More than 11 months after Hurricane Sandy wreaked devastation on New York City, as well as other regions along the coast of the U.S. northeast, hundreds of New Yorkers are still without permanent homes. But the federal government has had enough of those people.
The Federal Emergency Management Agency wants approximately 350 victims of the storm to move out of the hotels where they’ve been housed since October of 2012 — and into homeless shelters.
On October 22 of last year, the largest Atlantic hurricane on record ripped through the northeast, causing billions of dollars in destruction in New York and New Jersey. Coastal areas in New York boroughs of Brooklyn, Queens and Staten Island were especially hard hit.

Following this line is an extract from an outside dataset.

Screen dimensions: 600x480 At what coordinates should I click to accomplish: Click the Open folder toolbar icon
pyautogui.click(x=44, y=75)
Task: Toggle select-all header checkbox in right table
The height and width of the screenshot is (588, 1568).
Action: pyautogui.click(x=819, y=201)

Since the hurricane, FEMA has paid for many victims who lost their homes to stay in hotels around the city. With their homes beyond repair and no money to find new places to live, many of them, largely low-income residents, are still there.

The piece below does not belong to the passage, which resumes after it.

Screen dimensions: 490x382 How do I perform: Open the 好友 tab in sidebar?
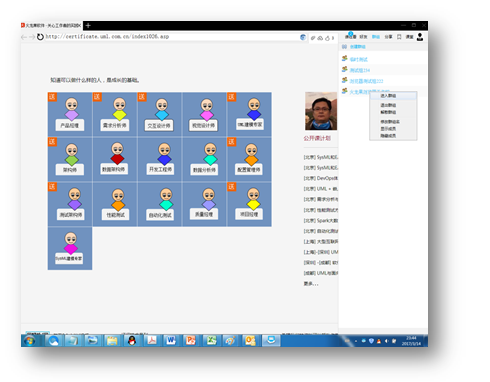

The federal government has paid $73 million to house the hurricane victims so far, but now it says it can’t spend any more money on them, the New York Times reports.
“I’m not going to no more shelters — I’ve been there and done that,” said an emotional Nicole Neal, 39, who was homeless for more than two years before being able to afford an apartment in Far Rockaway, Queens — only to see the apartment destroyed by Sandy.
She has lived in a Brooklyn Holiday Inn since the storm. “I don’t know what I’m going to do. I don’t want to think about it.”
By May of this year, about 3,000 people who had been living in hotels were able to return to homes, or went to live in other public housing.
Now, however, the city is taking a look at those remaining in hotels and arguing, in court documents, that, “it makes no sense for the city to continue to house evacuees in hotels when they can be housed within the city shelter system for a fraction of the cost and can continue to receive the same support, services and access to programs they are provided while in the hotel program.”